Still, the much-hyped $1-million production for Combs’ strong-selling Sean John collection on Saturday night was a glitzy distraction from the hip-hop producer’s ongoing trial in Manhattan on gun possession and bribery charges. Combs fanned the flames of the trial’s red-hot publicity by giving his defense lawyers, Johnnie Cochran and Benjamin Brafman, front-row seats to the show that was broadcast live on the E! Entertainment network.

And what a spectacle it was. Even without the presence of his celebrity girlfriend, Jennifer Lopez, Combs packed in a passel of music industry stars, from Luther Vandross to Busta Rhymes to newcomers 3LW, all of whom flaunted flashy diamonds, colorful finery and huge furs. Still, they looked tame next to the runway’s procession of aggressively flamboyant menswear.

Introduced as “super-bad, super fly mother-[expletives],” Sean John’s brothers swaggered proudly in combat boots that anchored their oversized layers of hip-hop-inspired denim, cashmere suits and sweaters, and enough lynx, coyote, crocodile, mink, ostrich and lambskin to fill a forest.

▶ **WORK ORDER A**: According to the fashion show text, which network broadcast the Sean John show live?
▶ **WORK ORDER B**: Pick up the Sean John fashion show text after its last sentence and carry it on.
The records have nothing to do with the fashion show text.

▶ **SUPPLIED ENTRIES**:
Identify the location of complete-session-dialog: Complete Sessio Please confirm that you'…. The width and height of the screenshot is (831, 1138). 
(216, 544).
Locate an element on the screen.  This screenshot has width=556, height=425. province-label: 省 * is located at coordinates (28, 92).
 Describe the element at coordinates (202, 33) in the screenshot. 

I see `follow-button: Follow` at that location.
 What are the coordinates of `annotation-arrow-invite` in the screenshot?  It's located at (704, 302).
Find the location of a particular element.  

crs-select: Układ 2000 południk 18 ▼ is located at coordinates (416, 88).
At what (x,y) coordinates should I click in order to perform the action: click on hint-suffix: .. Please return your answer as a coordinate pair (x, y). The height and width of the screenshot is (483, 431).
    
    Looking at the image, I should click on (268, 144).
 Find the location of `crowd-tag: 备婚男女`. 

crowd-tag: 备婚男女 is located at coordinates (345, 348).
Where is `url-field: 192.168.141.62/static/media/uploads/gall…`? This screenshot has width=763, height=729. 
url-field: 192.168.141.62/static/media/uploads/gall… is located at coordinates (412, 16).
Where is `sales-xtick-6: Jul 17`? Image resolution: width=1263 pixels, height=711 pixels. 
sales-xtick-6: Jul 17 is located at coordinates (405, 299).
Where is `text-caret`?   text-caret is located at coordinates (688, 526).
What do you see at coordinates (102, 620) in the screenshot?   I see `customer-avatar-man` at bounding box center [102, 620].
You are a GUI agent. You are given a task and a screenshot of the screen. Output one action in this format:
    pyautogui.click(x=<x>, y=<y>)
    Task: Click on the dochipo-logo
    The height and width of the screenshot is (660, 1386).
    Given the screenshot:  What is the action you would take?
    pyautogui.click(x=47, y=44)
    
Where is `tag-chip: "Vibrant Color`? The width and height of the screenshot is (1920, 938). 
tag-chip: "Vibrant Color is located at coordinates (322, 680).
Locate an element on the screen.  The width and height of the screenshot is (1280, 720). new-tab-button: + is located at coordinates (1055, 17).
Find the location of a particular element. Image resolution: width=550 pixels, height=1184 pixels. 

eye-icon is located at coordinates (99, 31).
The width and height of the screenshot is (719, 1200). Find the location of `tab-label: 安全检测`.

▶ **TASK OUTPUT A**: The E! Entertainment network.

▶ **TASK OUTPUT B**:
The models marched to profanity-laced music in their floor-sweeping mink coats (one with a royal 10-foot train), lynx scarves and suede-appliqued cashmere sweaters and denim jeans as a montage of civil-rights marchers and African American heroes from Michael Jordan to Malcolm X rolled in the background.

Arsenal of Status Symbols

These are clothes that command attention and, for their cost alone, a certain respect. But clothing appeared to be only part of the status symbol arsenal that powered the show’s messages of defiance, black power and revolution. The collection also honored other martyrs, icons and heroes ranging from Jimi Hendrix to the Rolling Stones to Che Guevara who were immortalized in ink and rhinestones on muscle T-shirts. While only a man full of swagger would dare wear the awkward fur Bermuda shorts, it appears that Combs’ time with his lawyers has rubbed off. A set of impeccably tailored business suits and classic topcoats balanced the collection’s hip-hop sportswear and ultra-luxe accouterments.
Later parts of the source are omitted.